Концепция Фрейда об Эго взрослого человека, защищающего его «от опасностей, которые больше не существуют в реальности», была основана на представлении об организации психики, которое и на сегодняшний день остается несколько рудиментарным. Согласно этой концепции, тревога имеет регуляционную функцию, но чрезвычайно простую. В данном случае тревога играет роль запрещающего сигнала, преимущественно связанного с внешней опасностью, например, с возможной кастрацией или изоляцией. У взрослого человека она включается при оживлении детских желаний или фантазий, вызывающих ощущение этой опасности. Вместе с тем, как я уже сказал, можно легко видеть логику этой теории. Содержащаяся в бессознательном детская фантазия о какой-то внешней опасности, например, об угрозе наказания, действительно кажется единственным способом объяснить патологическую тревогу взрослого человека, если не иметь представления об индивидуальной структуре его личности. Очень трудно избежать предположения о появлении внешней угрозы или даже воспоминаний или фантазии об этой угрозе, как это было в самой ранней версии психоанализа, не имея представления о том, как эта тревога развивается в процессе жизни и деятельности самой патологической личности. Но, принимая во внимание индивидуальную организацию личности, сразу можно обнаружить другой источник тревоги, совершенно не зависящий от мысли или воспоминания о внешней угрозе; этот источник присущ всей системе регуляции личности и характеризует ее стабильность.
Клиническая практика нас учит, что у определенных типов личности развиваются определенные типы установок, организующих сознание, не толерантное по отношению к некоторым склонностям, присущим личности. Например, сексуальные желания ригидной, морализирующей личности вызывают у нее ощущение дискомфорта.

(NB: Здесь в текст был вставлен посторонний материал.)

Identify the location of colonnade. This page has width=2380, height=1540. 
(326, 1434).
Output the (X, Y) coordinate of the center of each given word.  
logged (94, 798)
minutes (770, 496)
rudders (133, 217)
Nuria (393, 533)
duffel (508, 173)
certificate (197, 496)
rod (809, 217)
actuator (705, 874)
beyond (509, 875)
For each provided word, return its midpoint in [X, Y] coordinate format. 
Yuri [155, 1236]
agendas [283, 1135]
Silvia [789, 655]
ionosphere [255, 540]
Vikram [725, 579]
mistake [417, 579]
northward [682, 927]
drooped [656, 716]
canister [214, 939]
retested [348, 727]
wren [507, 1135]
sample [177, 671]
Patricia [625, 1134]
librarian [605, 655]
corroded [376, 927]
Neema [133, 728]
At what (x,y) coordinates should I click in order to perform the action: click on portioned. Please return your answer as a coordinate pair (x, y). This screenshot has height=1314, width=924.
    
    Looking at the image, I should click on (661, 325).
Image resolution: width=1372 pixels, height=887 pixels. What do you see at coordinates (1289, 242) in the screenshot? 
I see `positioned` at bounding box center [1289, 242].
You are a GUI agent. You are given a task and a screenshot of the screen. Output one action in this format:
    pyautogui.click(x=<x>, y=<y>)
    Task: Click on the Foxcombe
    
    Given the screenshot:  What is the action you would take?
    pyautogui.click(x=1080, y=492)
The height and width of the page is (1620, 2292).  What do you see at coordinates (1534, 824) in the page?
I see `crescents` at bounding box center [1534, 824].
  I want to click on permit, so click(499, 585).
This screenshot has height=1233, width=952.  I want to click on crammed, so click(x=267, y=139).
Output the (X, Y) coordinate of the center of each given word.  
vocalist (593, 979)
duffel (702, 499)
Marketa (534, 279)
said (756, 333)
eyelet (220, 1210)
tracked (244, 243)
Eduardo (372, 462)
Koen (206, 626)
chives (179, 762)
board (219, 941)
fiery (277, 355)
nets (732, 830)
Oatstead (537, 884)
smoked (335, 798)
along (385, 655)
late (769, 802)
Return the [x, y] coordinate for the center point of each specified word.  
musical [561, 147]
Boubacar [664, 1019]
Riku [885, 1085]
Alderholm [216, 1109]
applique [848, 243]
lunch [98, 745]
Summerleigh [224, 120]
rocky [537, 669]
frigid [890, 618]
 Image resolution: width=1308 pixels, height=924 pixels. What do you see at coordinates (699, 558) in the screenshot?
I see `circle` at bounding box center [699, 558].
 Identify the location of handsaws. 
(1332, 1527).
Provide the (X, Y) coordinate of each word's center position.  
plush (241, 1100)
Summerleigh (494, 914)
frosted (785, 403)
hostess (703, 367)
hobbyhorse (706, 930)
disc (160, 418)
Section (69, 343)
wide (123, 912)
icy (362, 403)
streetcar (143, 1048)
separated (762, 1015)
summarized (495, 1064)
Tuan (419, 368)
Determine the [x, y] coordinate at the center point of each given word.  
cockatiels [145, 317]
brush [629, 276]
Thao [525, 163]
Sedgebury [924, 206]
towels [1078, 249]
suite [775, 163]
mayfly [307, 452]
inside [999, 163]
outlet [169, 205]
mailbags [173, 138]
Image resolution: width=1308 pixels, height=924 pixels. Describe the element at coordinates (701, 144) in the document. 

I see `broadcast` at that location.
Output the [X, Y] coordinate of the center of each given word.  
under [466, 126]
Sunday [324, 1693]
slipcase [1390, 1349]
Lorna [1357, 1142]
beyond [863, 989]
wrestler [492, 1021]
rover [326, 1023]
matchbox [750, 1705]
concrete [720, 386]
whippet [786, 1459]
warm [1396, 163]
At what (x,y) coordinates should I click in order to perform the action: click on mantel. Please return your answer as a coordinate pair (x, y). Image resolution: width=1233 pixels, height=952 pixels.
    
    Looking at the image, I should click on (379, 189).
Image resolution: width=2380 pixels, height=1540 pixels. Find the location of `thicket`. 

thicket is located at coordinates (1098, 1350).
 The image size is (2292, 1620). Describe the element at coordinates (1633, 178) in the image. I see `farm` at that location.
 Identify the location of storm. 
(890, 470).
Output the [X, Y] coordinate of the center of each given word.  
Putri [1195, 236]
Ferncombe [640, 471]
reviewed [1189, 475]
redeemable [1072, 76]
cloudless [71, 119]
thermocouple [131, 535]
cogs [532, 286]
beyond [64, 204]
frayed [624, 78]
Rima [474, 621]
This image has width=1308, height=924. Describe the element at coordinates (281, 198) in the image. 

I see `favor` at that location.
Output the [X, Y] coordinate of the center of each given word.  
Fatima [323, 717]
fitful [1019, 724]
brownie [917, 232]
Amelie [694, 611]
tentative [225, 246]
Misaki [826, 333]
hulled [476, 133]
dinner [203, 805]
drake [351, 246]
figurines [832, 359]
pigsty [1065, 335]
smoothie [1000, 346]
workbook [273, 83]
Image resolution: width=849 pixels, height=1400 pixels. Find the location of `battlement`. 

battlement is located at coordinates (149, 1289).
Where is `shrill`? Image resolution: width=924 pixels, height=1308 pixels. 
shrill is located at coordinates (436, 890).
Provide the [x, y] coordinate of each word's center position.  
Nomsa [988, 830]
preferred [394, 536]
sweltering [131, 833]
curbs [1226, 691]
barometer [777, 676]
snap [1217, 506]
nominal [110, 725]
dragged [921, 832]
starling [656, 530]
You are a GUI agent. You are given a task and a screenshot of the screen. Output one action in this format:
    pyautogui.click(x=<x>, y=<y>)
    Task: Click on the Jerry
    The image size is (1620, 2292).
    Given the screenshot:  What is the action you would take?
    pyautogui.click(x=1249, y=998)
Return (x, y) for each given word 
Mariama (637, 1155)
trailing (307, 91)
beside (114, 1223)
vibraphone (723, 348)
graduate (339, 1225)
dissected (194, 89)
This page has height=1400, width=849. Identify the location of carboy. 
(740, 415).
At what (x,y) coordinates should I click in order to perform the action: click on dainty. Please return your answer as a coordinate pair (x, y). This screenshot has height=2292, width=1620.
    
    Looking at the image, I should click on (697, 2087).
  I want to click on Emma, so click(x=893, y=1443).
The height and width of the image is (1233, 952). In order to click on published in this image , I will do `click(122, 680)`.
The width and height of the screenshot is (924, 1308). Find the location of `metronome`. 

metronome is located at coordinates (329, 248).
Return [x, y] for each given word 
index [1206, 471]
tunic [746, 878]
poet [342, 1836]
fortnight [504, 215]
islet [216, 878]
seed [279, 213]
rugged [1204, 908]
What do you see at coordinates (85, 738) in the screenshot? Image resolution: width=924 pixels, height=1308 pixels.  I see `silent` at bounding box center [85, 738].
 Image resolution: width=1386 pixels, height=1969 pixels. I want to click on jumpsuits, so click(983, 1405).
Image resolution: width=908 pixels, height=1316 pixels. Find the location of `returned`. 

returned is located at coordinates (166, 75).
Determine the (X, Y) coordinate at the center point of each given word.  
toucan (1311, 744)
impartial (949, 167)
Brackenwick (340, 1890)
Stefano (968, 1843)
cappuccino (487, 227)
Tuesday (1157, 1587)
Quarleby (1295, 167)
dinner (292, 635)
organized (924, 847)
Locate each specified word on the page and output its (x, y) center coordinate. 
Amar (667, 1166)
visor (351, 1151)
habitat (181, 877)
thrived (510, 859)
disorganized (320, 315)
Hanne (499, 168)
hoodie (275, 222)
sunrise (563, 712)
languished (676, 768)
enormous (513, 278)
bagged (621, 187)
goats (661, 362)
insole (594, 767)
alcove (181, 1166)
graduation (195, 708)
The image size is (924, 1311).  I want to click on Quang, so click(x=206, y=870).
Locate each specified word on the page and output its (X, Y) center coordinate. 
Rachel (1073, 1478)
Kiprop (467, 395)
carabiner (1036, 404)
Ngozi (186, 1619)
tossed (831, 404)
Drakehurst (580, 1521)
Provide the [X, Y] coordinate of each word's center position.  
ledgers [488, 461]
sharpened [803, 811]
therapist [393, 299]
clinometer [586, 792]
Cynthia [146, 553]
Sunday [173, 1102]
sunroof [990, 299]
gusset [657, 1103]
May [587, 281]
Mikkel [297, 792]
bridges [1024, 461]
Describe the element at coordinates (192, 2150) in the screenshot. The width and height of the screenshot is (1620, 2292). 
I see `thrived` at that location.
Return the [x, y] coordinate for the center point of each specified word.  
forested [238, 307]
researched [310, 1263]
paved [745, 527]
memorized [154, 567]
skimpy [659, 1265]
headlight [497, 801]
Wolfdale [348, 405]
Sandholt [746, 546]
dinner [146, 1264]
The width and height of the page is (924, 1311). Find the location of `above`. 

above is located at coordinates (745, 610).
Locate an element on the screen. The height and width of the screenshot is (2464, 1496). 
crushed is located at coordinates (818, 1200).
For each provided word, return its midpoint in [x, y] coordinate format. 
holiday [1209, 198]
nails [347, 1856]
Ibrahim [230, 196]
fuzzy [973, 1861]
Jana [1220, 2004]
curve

Но эта нетерпимость будет распространяться не только на конкретные желания и действия. Она распространится на целые категории мотиваций и реакций и даже на типы установок, враждебных этой личности и угрожающих ее стабильности. Тогда скажем так: если эти враждебные установки, мотивации и реакции активизируются, соприкасаясь с сознанием, воплощенным в конкретных намерениях, они вызывают тревогу. Таким образом, в данной концепции тревога становится реакцией на совершенно иную угрозу, нежели внешняя опасность, а именно угрозу внутренней структуре. Эта угроза зависит не от воспоминаний, а от структуры личности.